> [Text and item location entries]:
────────────────────────────────────────
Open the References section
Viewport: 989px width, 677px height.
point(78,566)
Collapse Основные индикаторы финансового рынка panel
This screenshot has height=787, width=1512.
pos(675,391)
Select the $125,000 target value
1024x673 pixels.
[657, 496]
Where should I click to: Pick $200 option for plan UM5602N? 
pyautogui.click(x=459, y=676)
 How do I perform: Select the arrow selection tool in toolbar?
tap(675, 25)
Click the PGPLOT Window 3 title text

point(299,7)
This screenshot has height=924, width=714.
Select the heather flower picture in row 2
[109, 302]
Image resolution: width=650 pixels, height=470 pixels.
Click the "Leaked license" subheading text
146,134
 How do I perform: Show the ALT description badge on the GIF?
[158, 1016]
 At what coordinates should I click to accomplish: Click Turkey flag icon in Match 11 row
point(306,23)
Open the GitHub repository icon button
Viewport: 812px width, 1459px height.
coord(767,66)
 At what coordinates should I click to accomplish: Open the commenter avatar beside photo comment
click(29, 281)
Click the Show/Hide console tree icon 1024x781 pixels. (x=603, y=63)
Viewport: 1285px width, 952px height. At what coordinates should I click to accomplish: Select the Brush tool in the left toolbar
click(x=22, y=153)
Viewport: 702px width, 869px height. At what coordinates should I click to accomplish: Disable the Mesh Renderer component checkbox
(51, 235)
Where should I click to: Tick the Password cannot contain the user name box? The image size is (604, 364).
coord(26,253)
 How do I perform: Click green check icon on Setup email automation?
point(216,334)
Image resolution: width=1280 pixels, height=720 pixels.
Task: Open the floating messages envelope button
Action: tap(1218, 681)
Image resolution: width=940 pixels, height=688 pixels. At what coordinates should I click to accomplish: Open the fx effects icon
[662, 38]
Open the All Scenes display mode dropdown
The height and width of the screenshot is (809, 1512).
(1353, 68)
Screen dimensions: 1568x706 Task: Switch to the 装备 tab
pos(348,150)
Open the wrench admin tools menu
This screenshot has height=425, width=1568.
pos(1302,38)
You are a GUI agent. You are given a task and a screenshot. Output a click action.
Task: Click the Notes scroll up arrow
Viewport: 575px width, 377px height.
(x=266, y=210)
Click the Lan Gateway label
────────────────────────────────────────
Rewrite every item above, swapping each occurrence of "Viewport" for "Window" and leaving everything else as it is.

> [TASK ANSWER]:
Open the References section
Window: 989px width, 677px height.
point(78,566)
Collapse Основные индикаторы финансового рынка panel
This screenshot has height=787, width=1512.
pos(675,391)
Select the $125,000 target value
1024x673 pixels.
[657, 496]
Where should I click to: Pick $200 option for plan UM5602N? 
pyautogui.click(x=459, y=676)
 How do I perform: Select the arrow selection tool in toolbar?
tap(675, 25)
Click the PGPLOT Window 3 title text

point(299,7)
This screenshot has height=924, width=714.
Select the heather flower picture in row 2
[109, 302]
Image resolution: width=650 pixels, height=470 pixels.
Click the "Leaked license" subheading text
146,134
 How do I perform: Show the ALT description badge on the GIF?
[158, 1016]
 At what coordinates should I click to accomplish: Click Turkey flag icon in Match 11 row
point(306,23)
Open the GitHub repository icon button
Window: 812px width, 1459px height.
coord(767,66)
 At what coordinates should I click to accomplish: Open the commenter avatar beside photo comment
click(29, 281)
Click the Show/Hide console tree icon 1024x781 pixels. (x=603, y=63)
Window: 1285px width, 952px height. At what coordinates should I click to accomplish: Select the Brush tool in the left toolbar
click(x=22, y=153)
Window: 702px width, 869px height. At what coordinates should I click to accomplish: Disable the Mesh Renderer component checkbox
(51, 235)
Where should I click to: Tick the Password cannot contain the user name box? The image size is (604, 364).
coord(26,253)
 How do I perform: Click green check icon on Setup email automation?
point(216,334)
Image resolution: width=1280 pixels, height=720 pixels.
Task: Open the floating messages envelope button
Action: tap(1218, 681)
Image resolution: width=940 pixels, height=688 pixels. At what coordinates should I click to accomplish: Open the fx effects icon
[662, 38]
Open the All Scenes display mode dropdown
The height and width of the screenshot is (809, 1512).
(1353, 68)
Screen dimensions: 1568x706 Task: Switch to the 装备 tab
pos(348,150)
Open the wrench admin tools menu
This screenshot has height=425, width=1568.
pos(1302,38)
You are a GUI agent. You are given a task and a screenshot. Output a click action.
Task: Click the Notes scroll up arrow
Window: 575px width, 377px height.
(x=266, y=210)
Click the Lan Gateway label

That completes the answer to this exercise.